Der Markt für preiswerte Smartwatches hat sich verändert

Noch vor kurzem bedeutete eine Smartwatch unter 100 US-Dollar eingeschränkte Sensoren, kurze Akkulaufzeit und ein Display, das bereits beim Auspacken veraltet wirkte. Das ist heute nicht mehr der Fall. In den letzten beiden Jahren sind zahlreiche bezahlbare Wearables auf den Markt gekommen, die wirklich nützliche Funktionen zu Preisen bieten, mit denen man früher kaum mehr als einfache Fitnessbänder bekam.

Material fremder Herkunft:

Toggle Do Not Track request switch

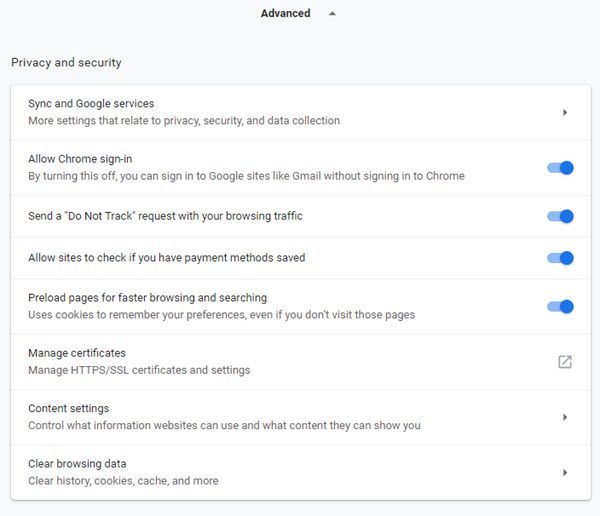coord(560,216)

Dieser Wandel beruht auf ausgereifteren Lieferketten und effizienteren System-on-Chip-Designs. Komponenten, die einst Premium-Status hatten – etwa AMOLED-Displays, GPS-Module und optische Herzfrequenzsensoren – sind mittlerweile standardisiert. Eine preisgünstige Smartwatch aus dem Jahr 2025 von einem kompetenten Hersteller bietet 80 bis 90 Prozent der Funktionalität eines Flaggschiff-Geräts zu einem Bruchteil der Kosten. Die Herausforderung besteht heute nicht mehr darin, eine leistungsfähige preisgünstige Smartwatch zu finden. Vielmehr geht es darum, zu erkennen, welche Funktionen tatsächlich relevant sind und welche lediglich Marketing-Blabla darstellen.

Herzfrequenzüberwachung, die wirklich funktioniert

Optische Herzfrequenzmessung ist bei nahezu jeder Smartwatch über 30 US-Dollar Standard. Doch Standard bedeutet nicht gleichwertig. Die Qualität des Sensors, die Position der LEDs und der Algorithmus zur Verarbeitung des Rohsignals variieren stark zwischen Marken und Modellen.

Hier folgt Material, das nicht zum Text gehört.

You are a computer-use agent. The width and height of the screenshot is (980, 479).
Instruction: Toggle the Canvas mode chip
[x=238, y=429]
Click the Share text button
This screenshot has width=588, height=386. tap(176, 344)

Worauf sollte ein preisbewusster Käufer achten? Konsistenz zählt mehr als absolute Genauigkeit. Eine Uhr, die 2–3 BPM höher misst als ein Brustgurt, ist kein Ausschlusskriterium, solange sie dies konsistent tut. Die Trenddaten – also, wie sich die Herzfrequenz im Zeitverlauf verändert – bleiben nützlich, auch wenn die absoluten Werte nicht perfekt kalibriert sind. Eine Studie aus dem Jahr 2025 zur Validierung von PPG-basierten Herzfrequenzsensoren ergab, dass zwar die Genauigkeit je nach Gerät und Aktivität variiert, die meisten modernen Sensoren jedoch zuverlässige Daten für die alltägliche Mustererkennung liefern.

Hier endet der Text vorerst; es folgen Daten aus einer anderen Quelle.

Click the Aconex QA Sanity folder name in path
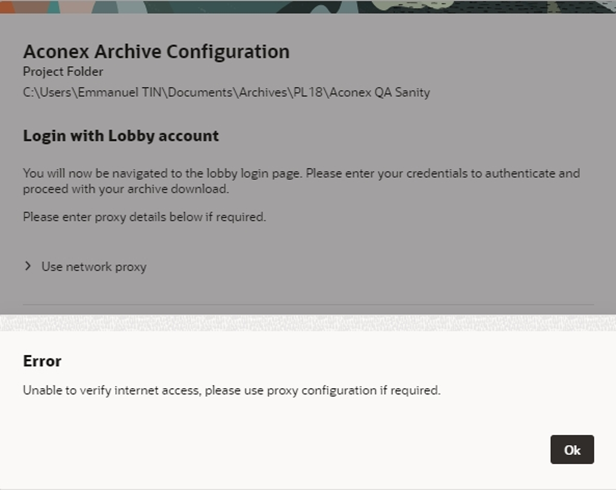The height and width of the screenshot is (490, 616). coord(380,92)
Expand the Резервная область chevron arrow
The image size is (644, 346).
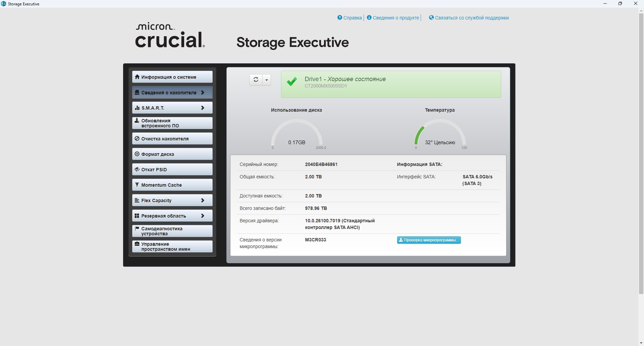pos(203,216)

Suchen Sie nach Uhren, die eine kontinuierliche Überwachung anbieten statt manueller Messungen auf Abruf. Bei manuellen Messungen auf Abruf muss der Nutzer jede Messung selbst starten, was zu einer Stichprobenverzerrung führt – Menschen messen meist dann, wenn sie neugierig oder besorgt sind, nicht in zufälligen Zeitabständen. Die kontinuierliche Überwachung hingegen erfasst Daten passiv rund um die Uhr und liefert so ein vollständiges Bild der Herzfrequenzmuster.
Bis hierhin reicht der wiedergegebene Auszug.